Crazy Water Pickled Lemons, by Diana Henry
This one is subtitled “Enchanting Dishes from the Middle East, Mediterranean, and North Africa” and this is certainly accurate, but like all my favorite cookbooks, there are gems of description here that help a cook use ingredients really well. Here is Ms. Henry on cumin: “A real workhorse, its coarse ridged seeds smell like earth and life: fresh sweat, sex, dust, maleness.” In one sentence, you have the germ of a mindset about how to use cumin intelligently in cooking, and a clear visceral sense of where it doesn’t belong. I have had this book for a few years, and come back to it regularly.
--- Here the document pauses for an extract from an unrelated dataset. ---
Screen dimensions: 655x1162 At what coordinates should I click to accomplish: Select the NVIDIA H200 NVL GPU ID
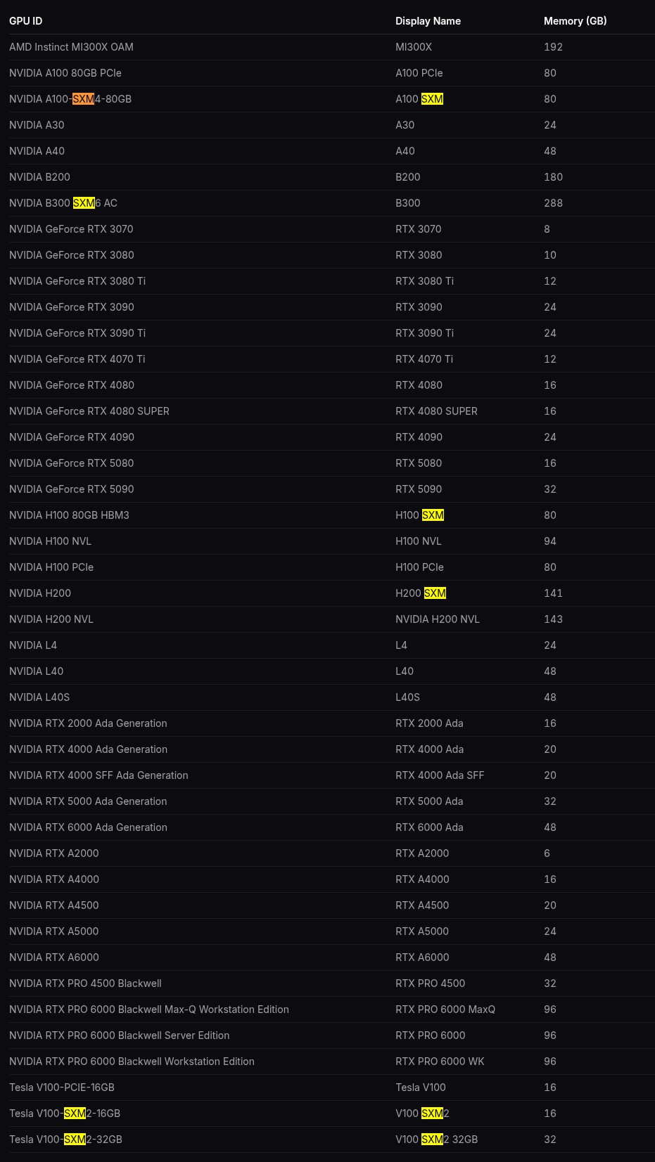[51, 619]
Make the Bread, Buy the Butter, by Jennifer Reese.
Ms. Reese lost her job, a common story these days. She began to experiment with doing more food production at home, and wrote a book about which things are worth doing and which things are not. I disagree with her about many specifics; just for starters, she is vehement about not raising meat birds at home, while I think it’s one of the most valuable of my home food production systems. Nonetheless, her experiments and conclusions are always worth thinking about. I should point out that there was still an income in the family, and the financial freedom to spend $1600 on goats and goat necessities that she admits will never pencil out, so this is not a poverty-level view, but it contains valuable information for the frugal middle class and for people who like to do things for themselves, even if they cost a bit more that way. In one vignette that I especially like, she describes her husband saying about one of her proposed projects “it’s like we wanted to go for a drive, so you decided to build a car.” If you have self-sufficient leanings, keep it reasonable, for others in the household as well as for yourself. This book is a fun read with a good perspective, and while your own decisions about what’s worth doing may be different from the author’s, you are likely to have a good time.

The Weekend Homesteader, by Anna Hess
This one is not a book but a monthly newsletter available electronically. It’s based on the premise of doing one major homesteading task and a number of minor ones each weekend for a year. The projects are intelligent and well-described, the writing is good, the slant is practical rather than wild-eyed, and it is clearly the work of someone who has actually done the work. Highly recommended.

Mini Farming, by Brett Markham, and The New food Garden, by Frank Tozer
I have referred to both these books over and over since I bought them, and I wouldn’t want to be without either one of them. Right now, I’m thinking of incorporating more aesthetic elements into my back yard and so I’m consulting Tozer’s book more. When I’m on an efficiency kick, I use Markham’s volume more. Get them both, and skip the many pile-on-the-trend books out there by authors who clearly haven’t walked the walk.

The Vegetable Book and The Fruit Book, both by Jane Grigson
I can’t imagine being without these fine older books, and when I finally use my well-thumbed current copies to death I’ll buy new ones. You can’t do better for the products of your garden than to get these books, read them, and use them.

Happy holidays, and many happy winter evenings to you!